I'm fairly new to Java, so please be gentle.
This appears to be a common question, but I still seem to be unable to find the answer I'm looking for.
I'm writing a console app that will take a string of characters and print them out on the screen but bigger. For example: "JAVA" would print as:
JJJJJ A V V A
J A A V V A A
J A A V V A A
J AAAAA V V AAAAA
J A A V V A A
J J A A V V A A
JJJ A A V A A
Nothing special there. The string gets broken down into characters, each character is then looked up in a large switch case, which then returns the bigger letter. After some wrapping is done where necessary, the big letters are glued together and printed.

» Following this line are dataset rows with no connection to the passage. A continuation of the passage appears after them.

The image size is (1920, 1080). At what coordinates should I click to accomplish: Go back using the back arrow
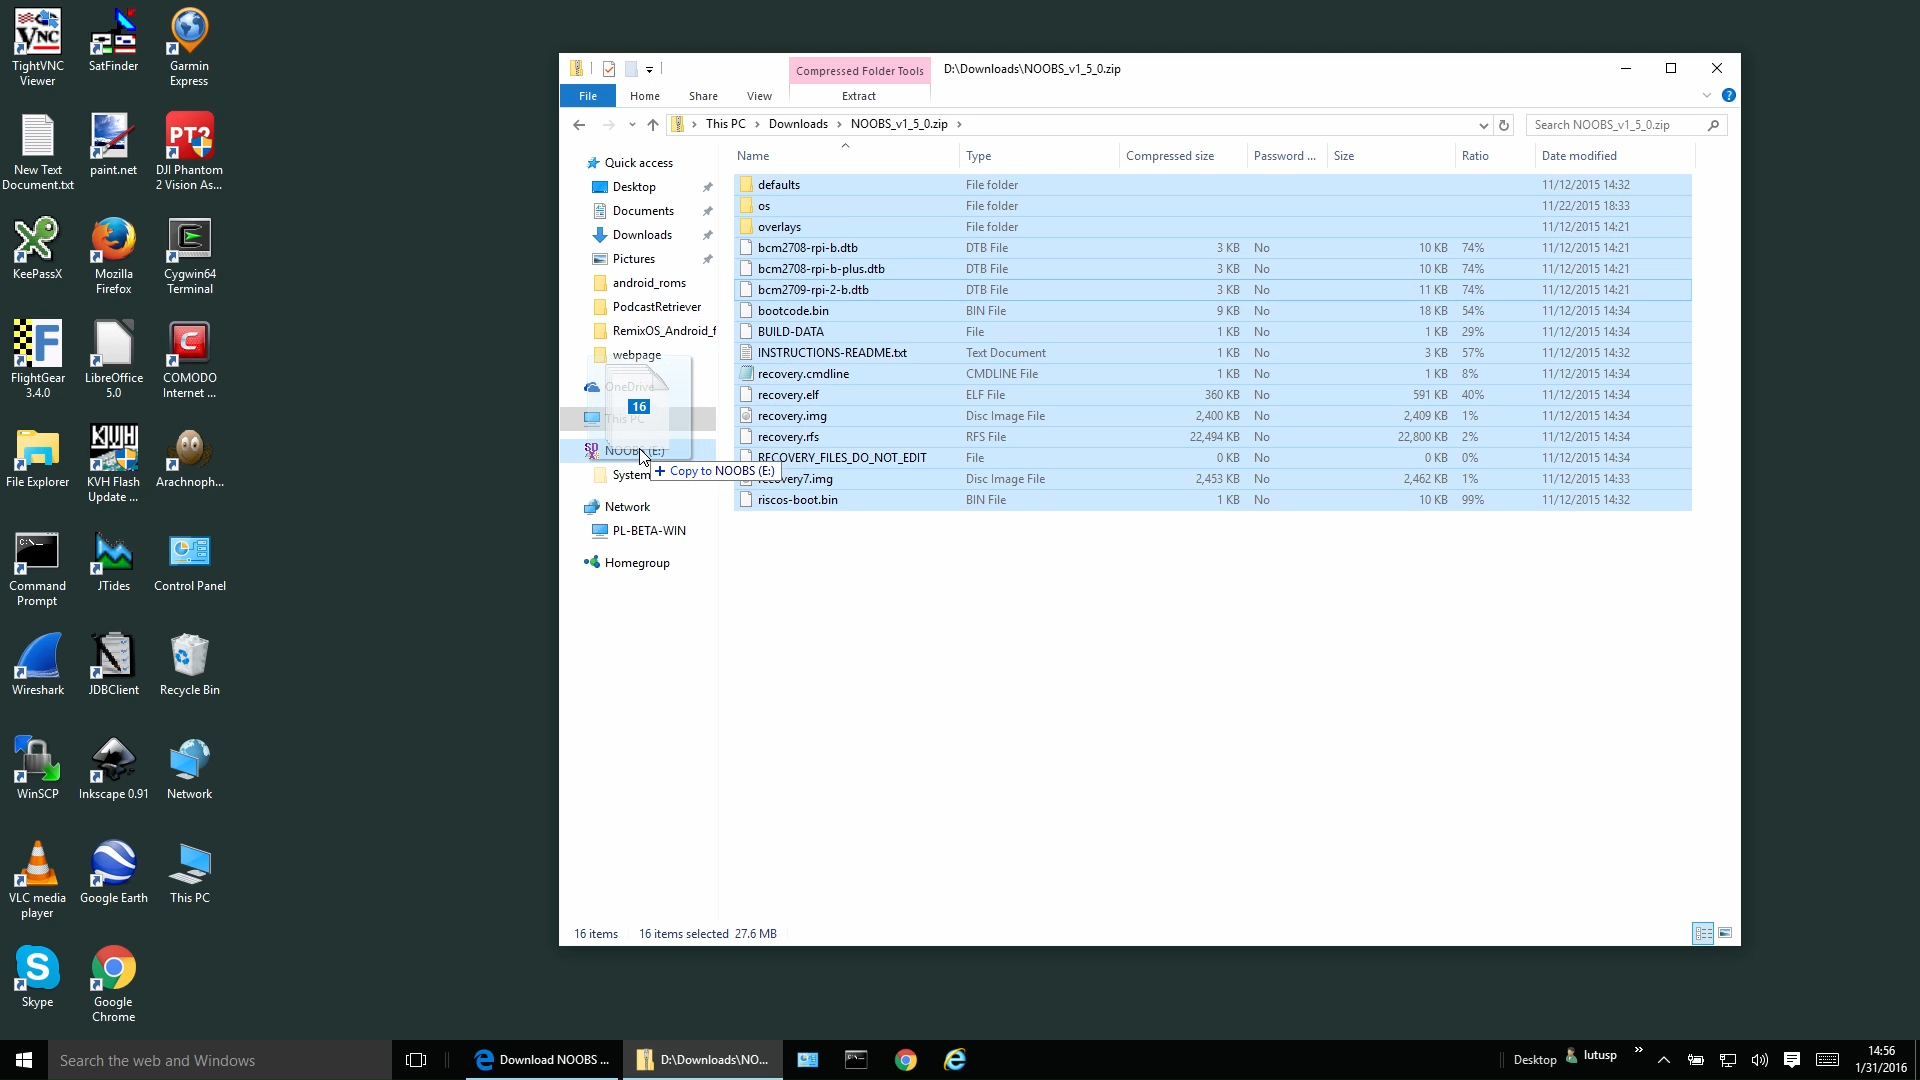(x=579, y=125)
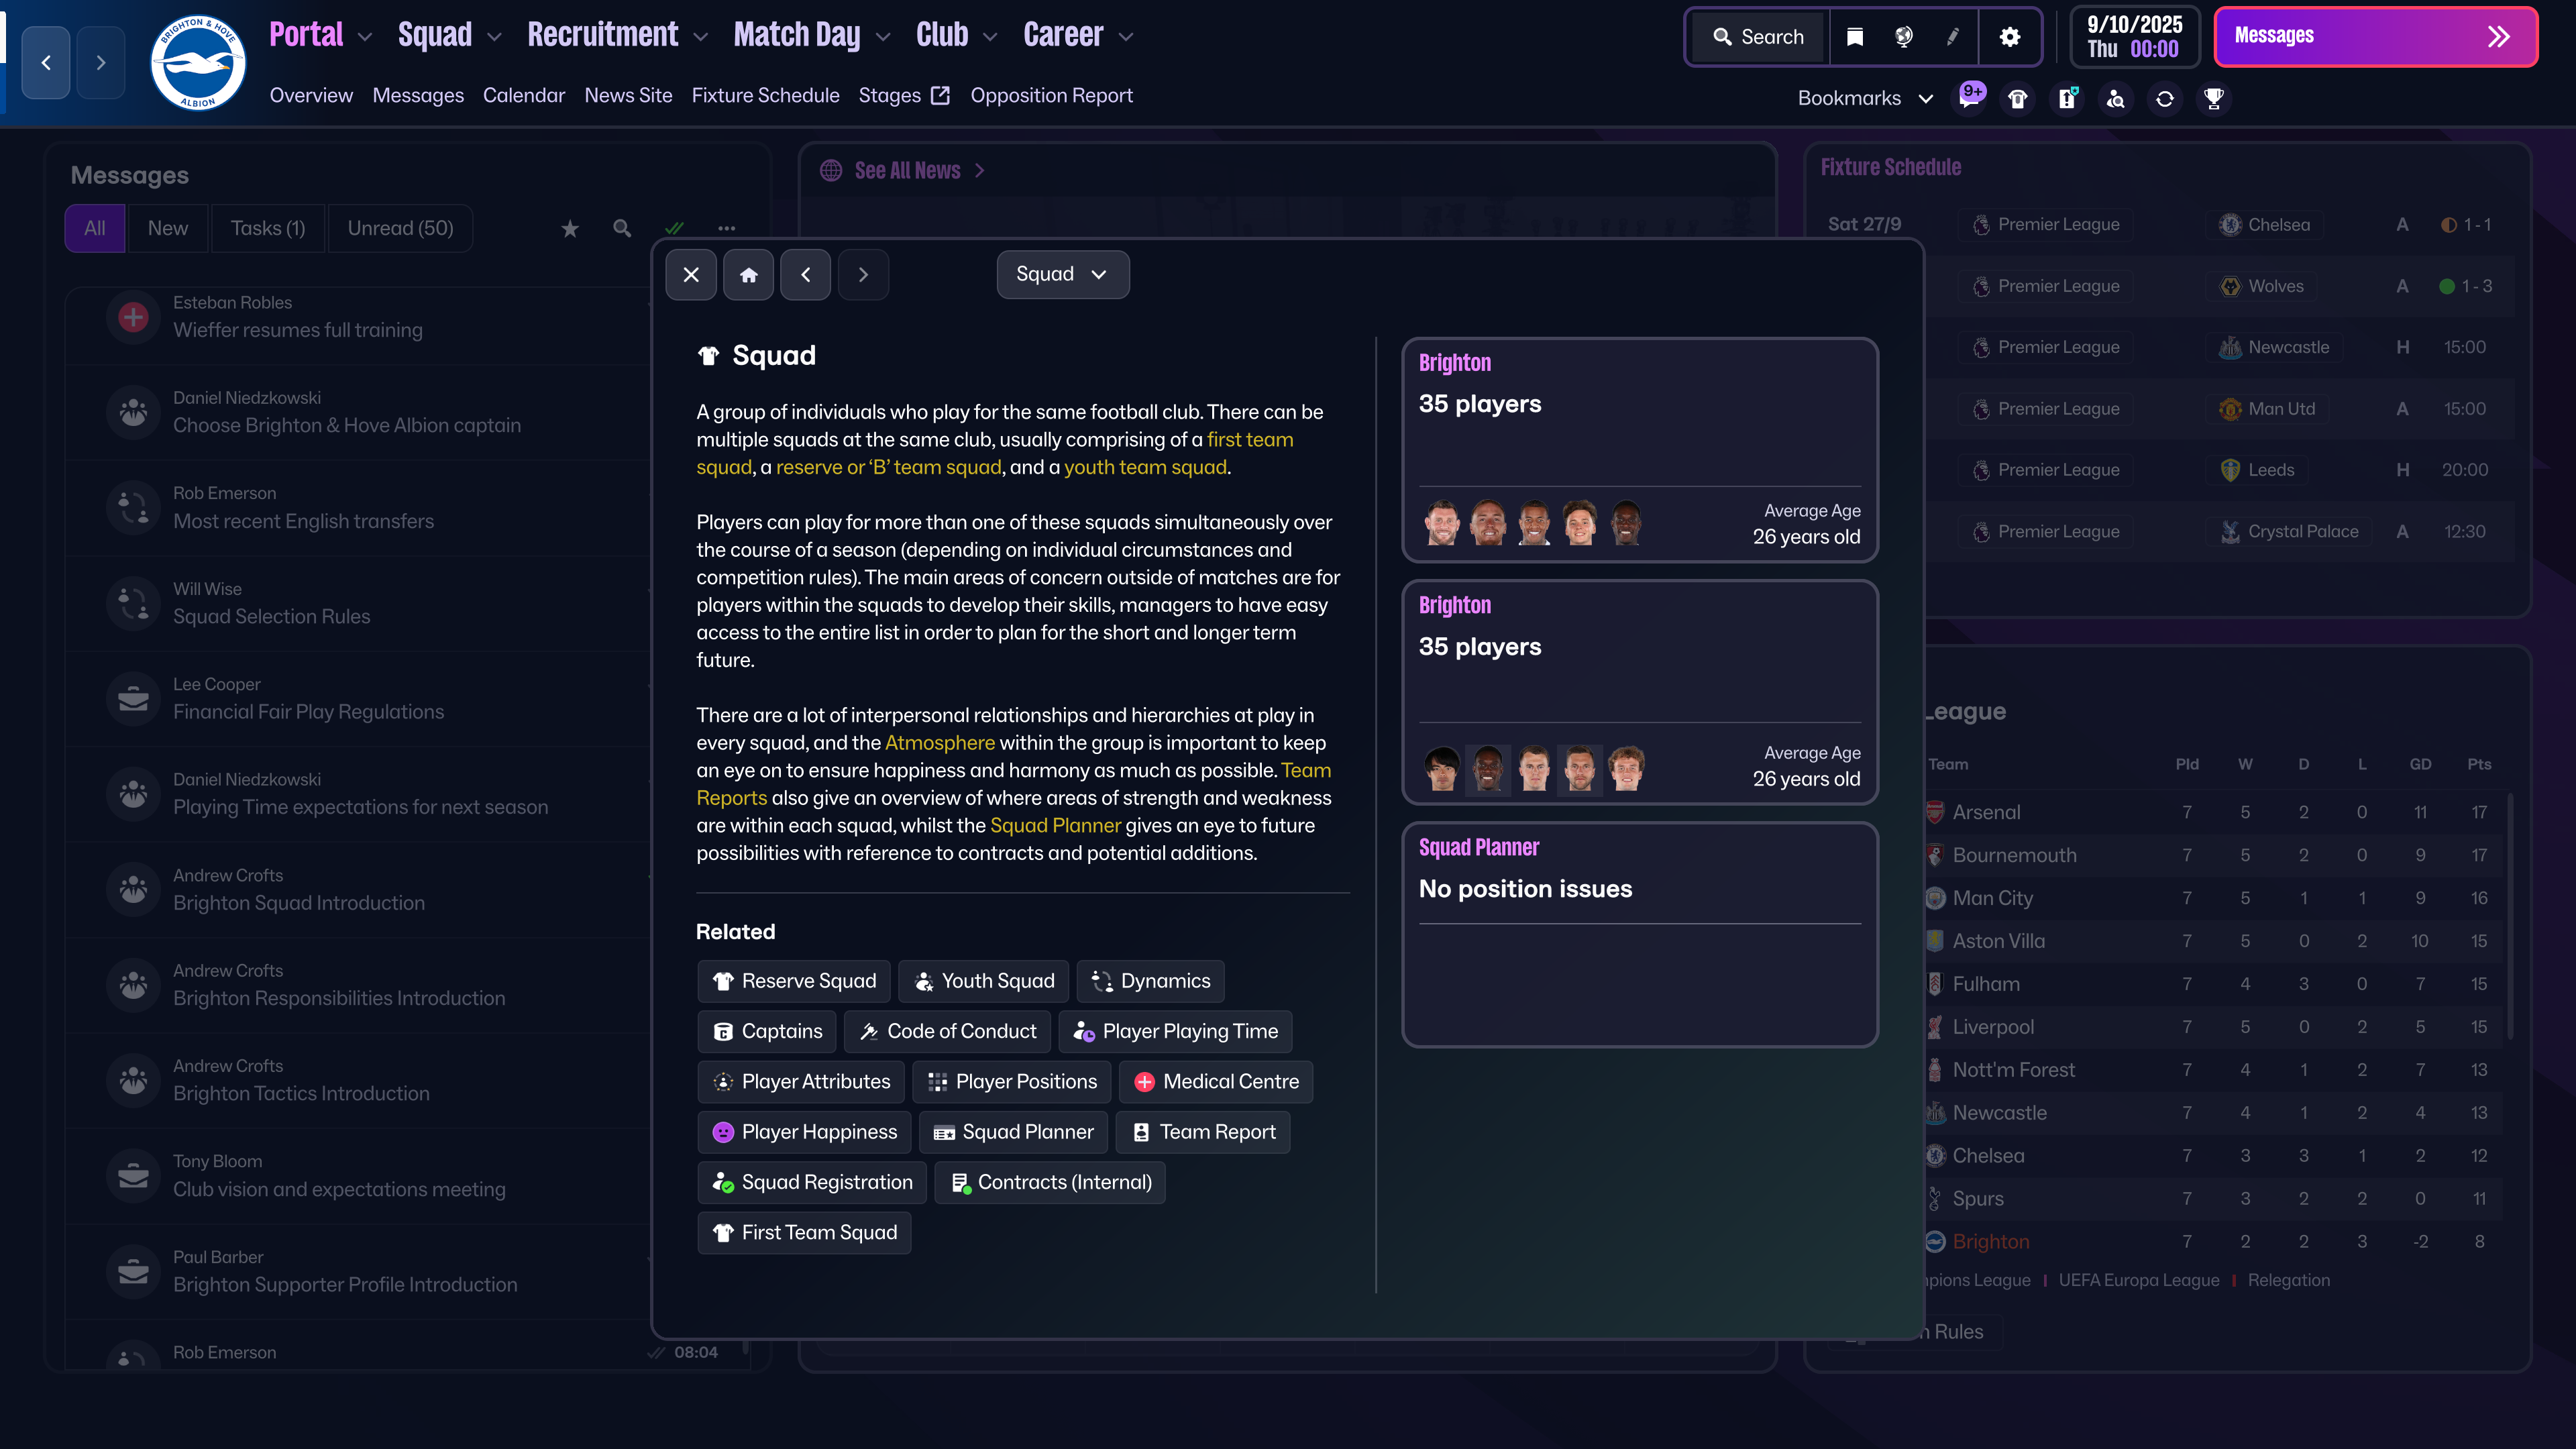The image size is (2576, 1449).
Task: Filter messages by Unread (50)
Action: pos(400,228)
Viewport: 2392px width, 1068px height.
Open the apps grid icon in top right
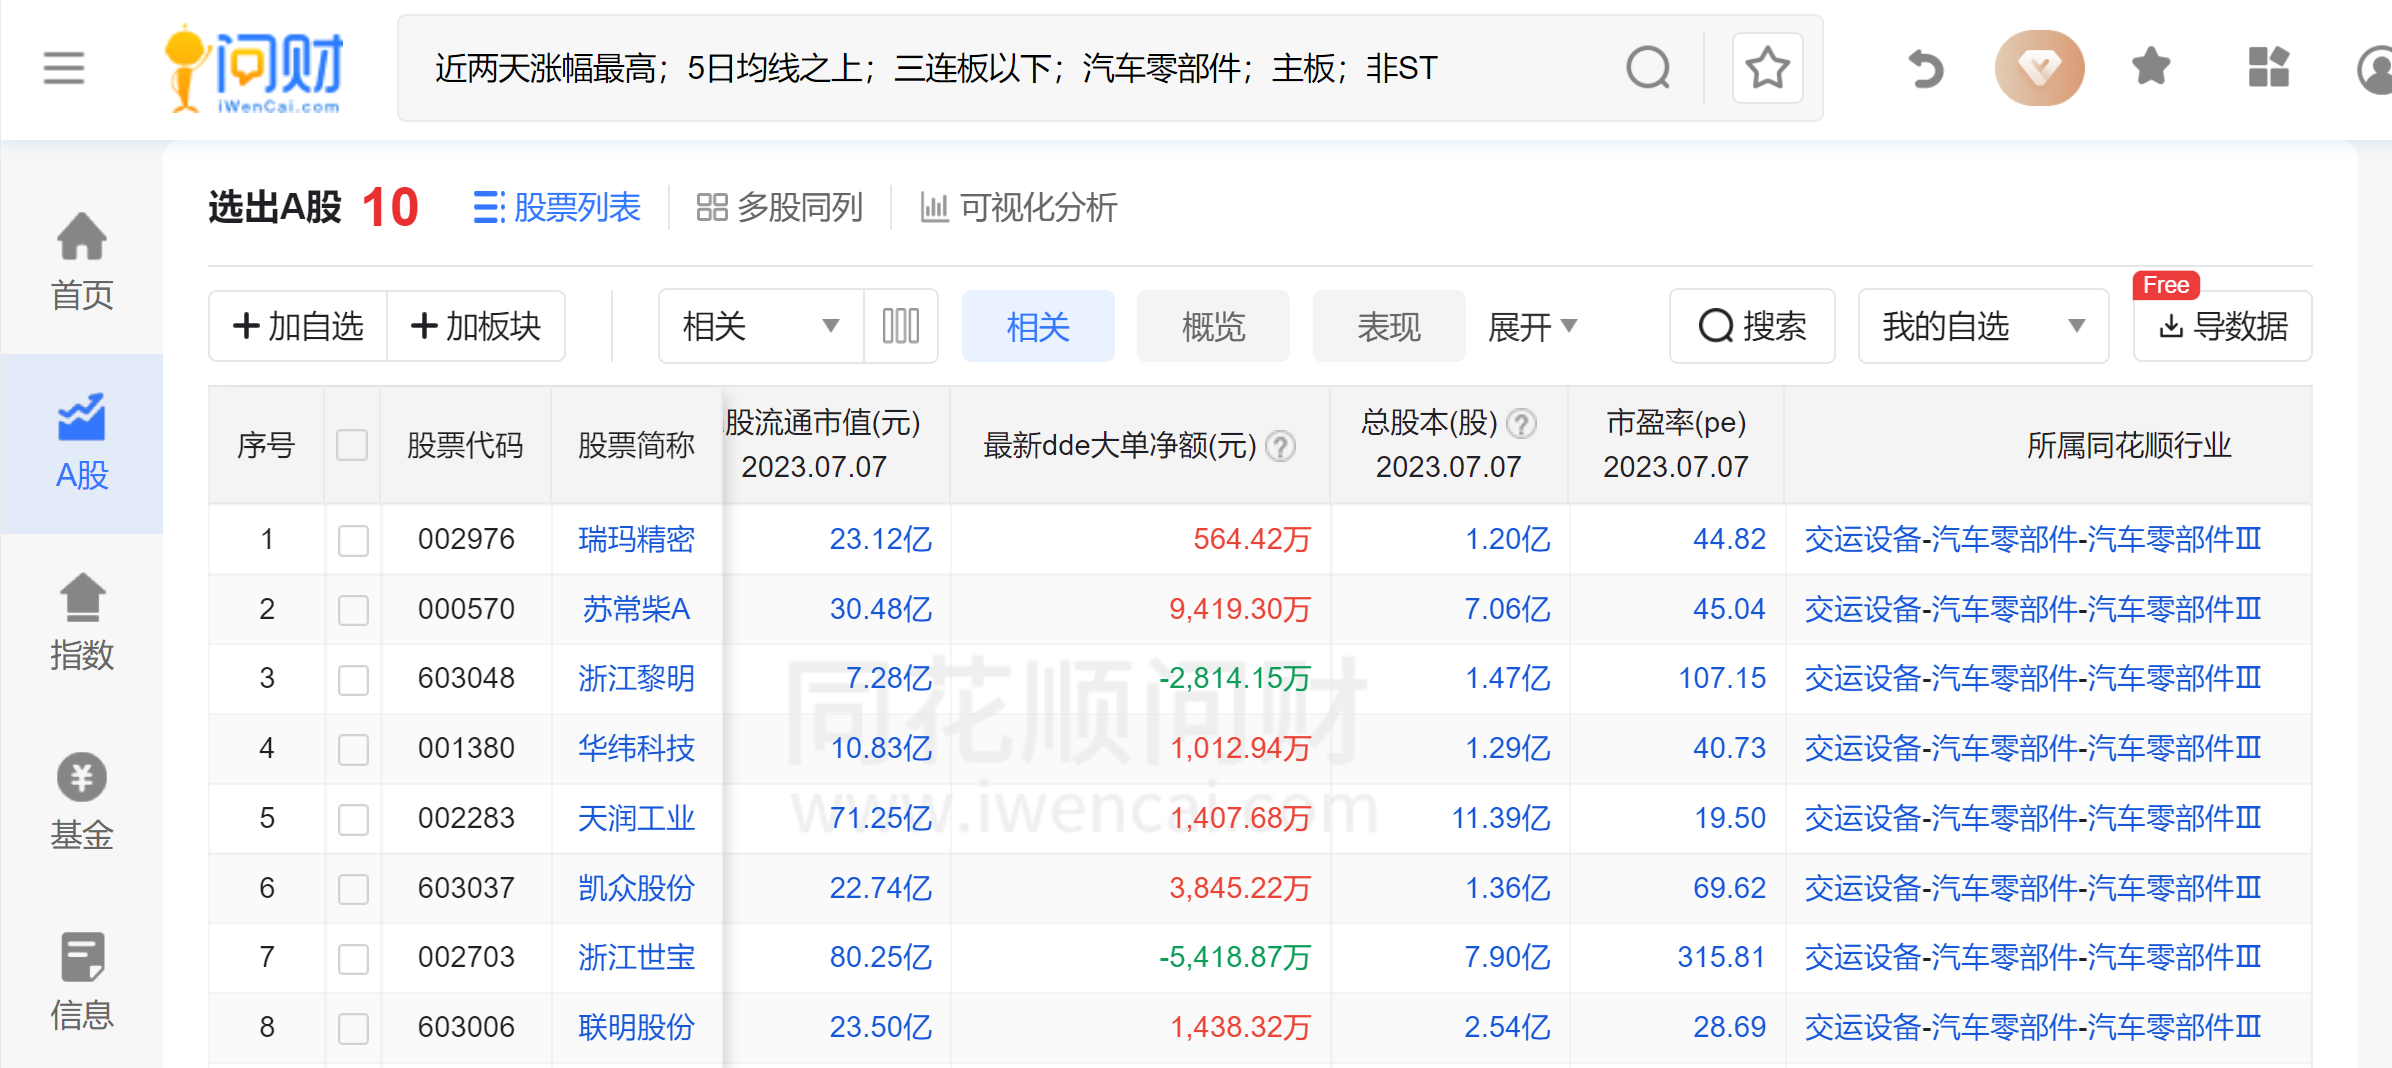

That was too easy and since I like to make my life more challenging, I want to allow certain unicode characters, such as a black heart (❤) \u2674, (which is what the Windows character map claims it is, anyway). Basically, passing some kind of code into the parameter will be replaced internally within the strong and interpretted as a unicode character, for example: JAVA {HEART} might output (I know the heart is messed up, but it displays fine with a monospaced font):
JJJJJ A V V A ❤❤ ❤❤
J A A V V A A ❤❤❤❤❤❤
J A A V V A A ❤❤❤❤❤
J AAAAA V V AAAAA ❤❤❤❤
J A A V V A A ❤❤❤
J J A A V V A A ❤❤
JJJ A A V A A ❤
As far as I'm aware, the unicode should fit into a char (2 bytes) and should definitely fit into an int (4 bytes) so I did an experiment. Word on the street is that casting to an int will give you the character code.
String unicodeStr = "\u2674"; // Unicode for black heart.
System.out.println(unicodeStr.getBytes().length); // Only one byte, so should fit into a char, right?
char unicode = '\u2674'; // All good so far.
System.out.println((int)unicode); // Returns 9844. WTAF??
System.exit(-1); // Argh! Oh noez... Panic!
Obviously I'm misunderstanding something here, but I don't know what. Please could someone explain why I'm getting the wrong char code? I've tried using codePoints but obviously I don't know what I'm doing with that either. If anyone could please point me in the right direction, I'd be eternally grateful. The objective is to split the string into characters and translate each character into a big letter via a switch case.